The trouble with trucks and cyclists…

Some good points after a horrific incident at i b i k e l o n d o n: The trouble with trucks and cyclists….

I do not believe we should have to share the road with criminal drivers and criminal companies and I do believe that more should be done about this issue as a matter of absolute urgency

As one of the comments points out

it seems to me that there is a culture of excessive risk-taking in the HGV industry and a very lax approach to enforcement on the part of the regulatory authorities.

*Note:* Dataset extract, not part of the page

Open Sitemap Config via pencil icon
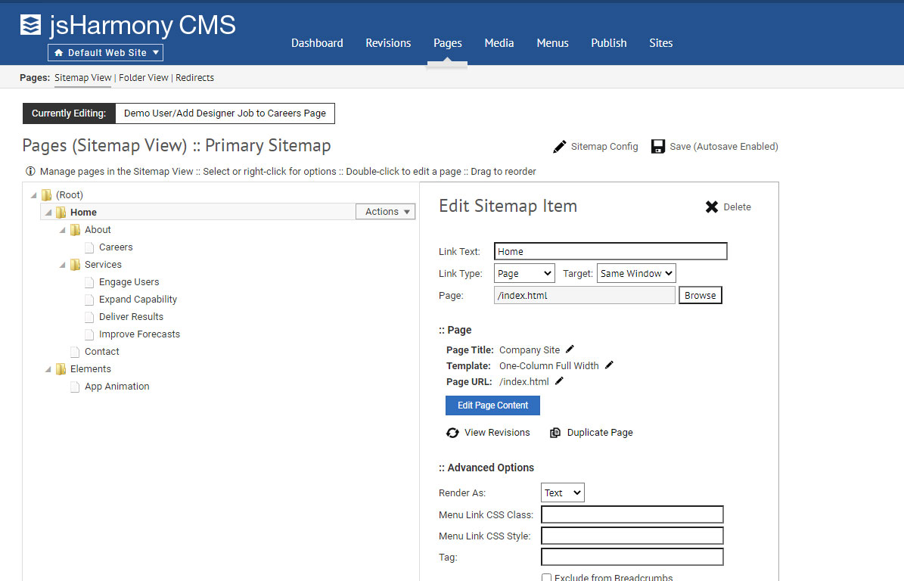904x581 pixels. coord(560,147)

The result is that whereas we would hope that HGV drivers would be the best and most careful drivers around given the risks involved, it seems they are often the worst and most reckless.

The post highlights some of the facts about the state of play with the road haulage industry:

  • And let us not forget, as has been highlighted here before, the inherent criminality of the road haulage industry here in London; 70% of ALL the lorries inspected by the Met Police Commercial Vehicles Inspection Unit since 2005 have been found to have some form of illegal defect;
  • Meanwhile, the firm which employed killer lorry driver Dennis Putz – the drink driving criminal who had some 20 previous driving convictions when he ran down cyclist Catriona Patel whilst under the influence of alcohol and whilst using his mobile phone – has been involved in another fatal collision.  This time it’s a passenger in a cab which was struck by a Thames Materials truck after it smashed through the central reservation on the A4.  The driver is being questioned on suspicion of death by dangerous driving, driving while unfit and possession of a controlled substance.  This is the same firm – with whose 32-tonne trucks we ‘share the road’ – who the Traffic Commissioner tried to shut down in 2002 so concerned were they with the volume of convictions and inspection failures that the firm carried.  The order was overturned on appeal due to faulty paperwork, and the firm’s trucks have gone on to kill since then.

It seems to me that it should not be contentious to implement with immediate effect a clampdown on all commercial vehicles. If they are breaking the law then they need to be taken off the road immediately. Not only that but the company should not be allowed to put them back on the road (driver or vehicle) until that have shown that they have put in place appropriate training/procedures to increase safety and to avoid breaking the law.

If 70% of HGV’s are illegal then why are they not been taken off the road!!